■ **SUPPLIED INFORMATION**:
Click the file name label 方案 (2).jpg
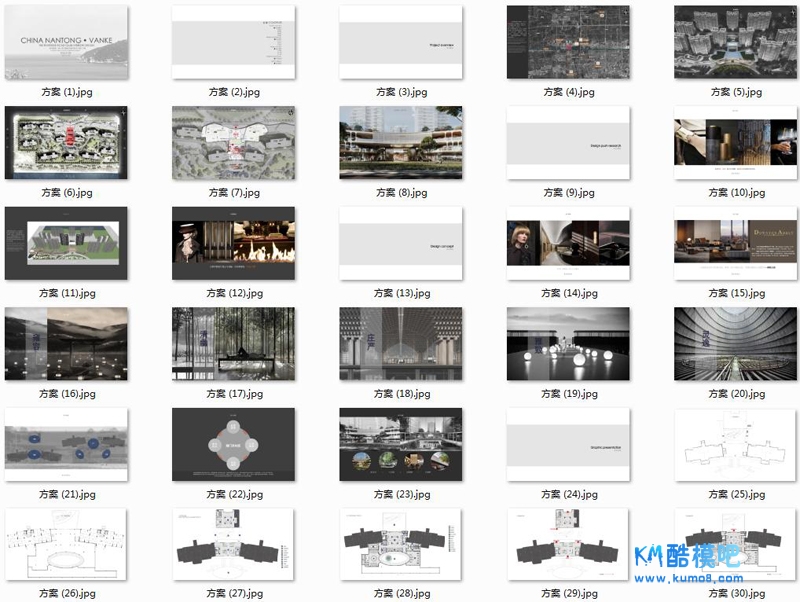The height and width of the screenshot is (602, 800). click(234, 92)
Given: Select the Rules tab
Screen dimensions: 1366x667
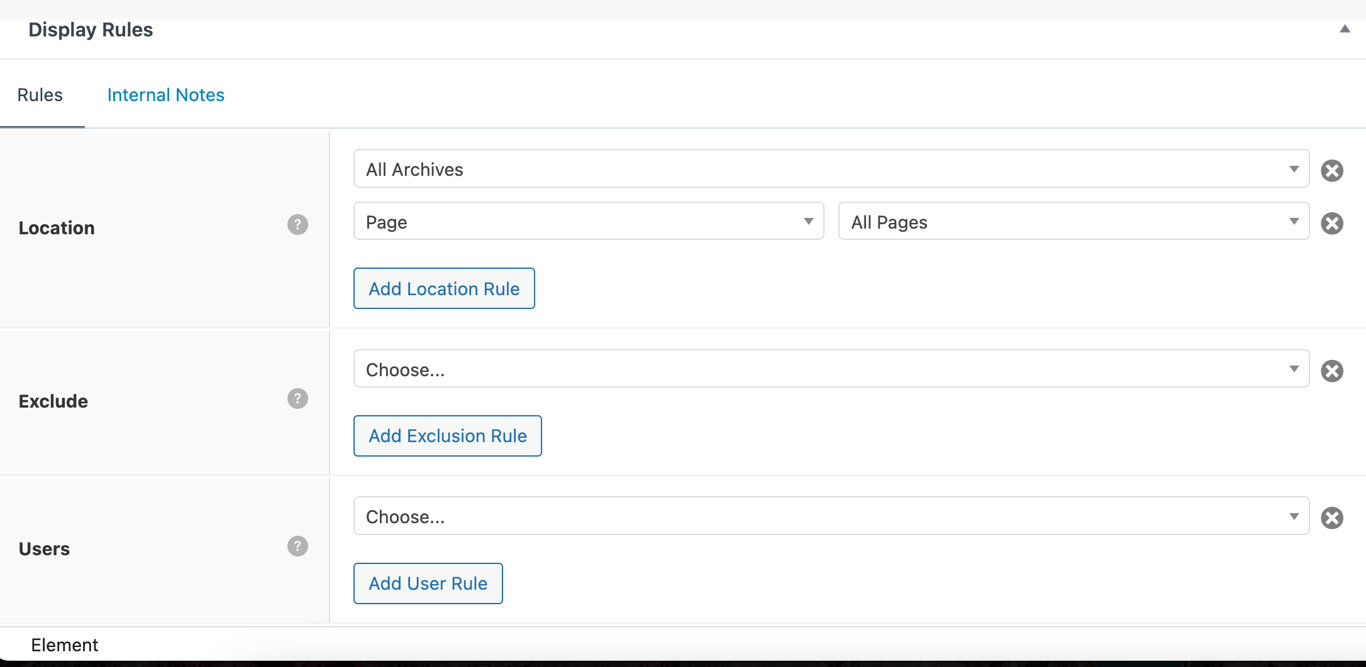Looking at the screenshot, I should click(40, 94).
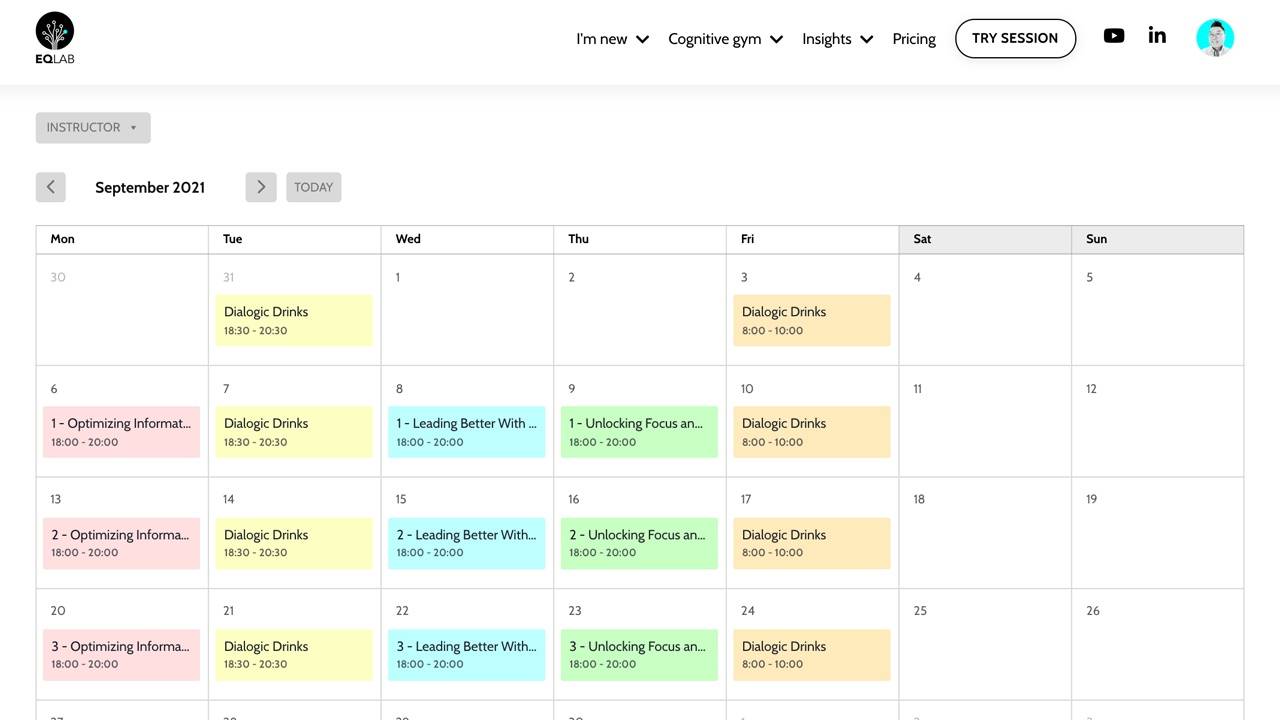Go to next month arrow

(261, 187)
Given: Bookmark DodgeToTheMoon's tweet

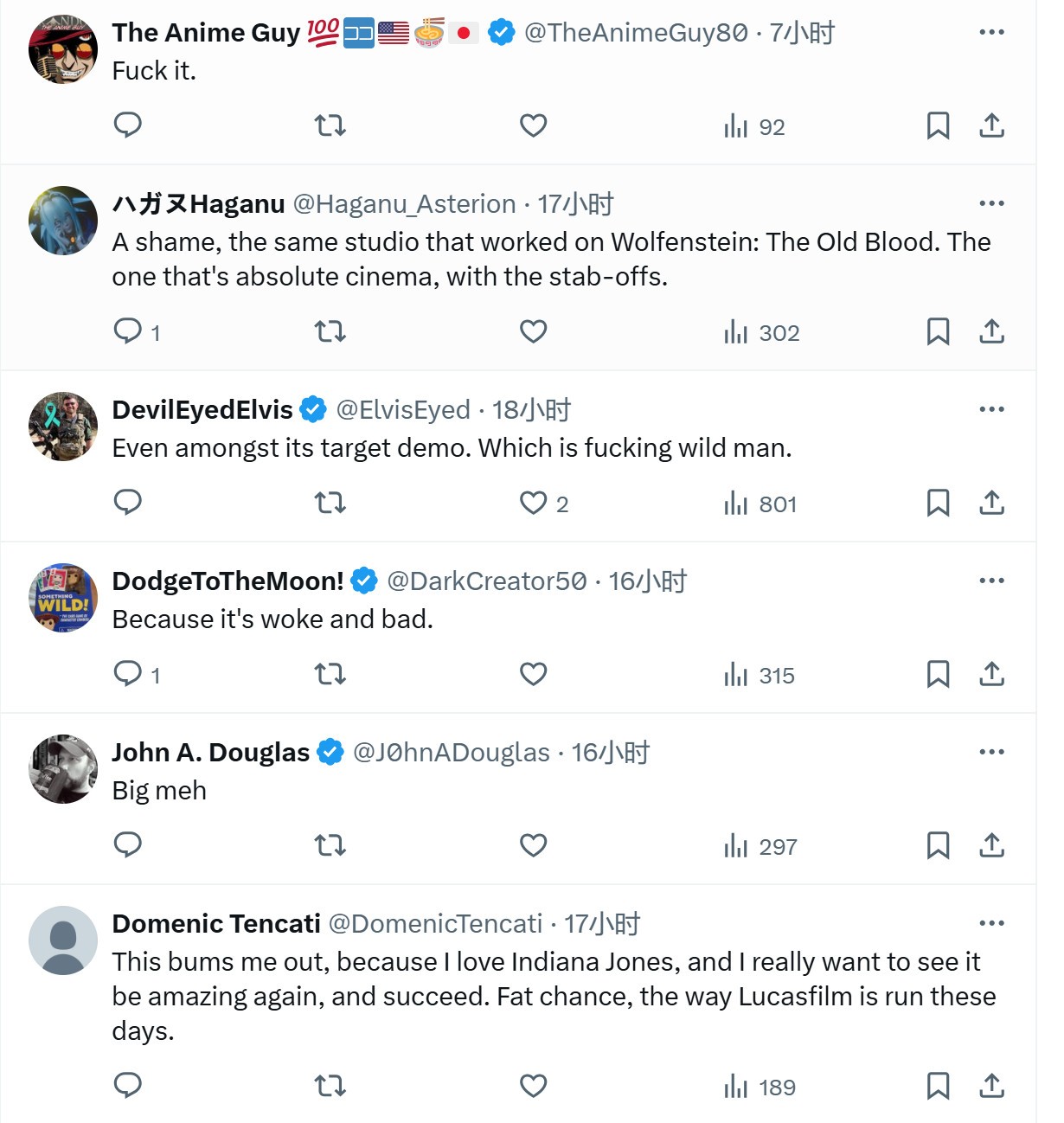Looking at the screenshot, I should pyautogui.click(x=938, y=674).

■ **EXERCISE**: Your task is to copy the entries in full and exactly, without any images.

■ **SOLUTION BELOW**:
Click the file name label 方案 (2).jpg
The height and width of the screenshot is (602, 800). click(234, 92)
Given: Select the Rules tab
Screen dimensions: 1366x667
Looking at the screenshot, I should click(40, 94).
Go to next month arrow

(261, 187)
Given: Bookmark DodgeToTheMoon's tweet

Looking at the screenshot, I should pyautogui.click(x=938, y=674).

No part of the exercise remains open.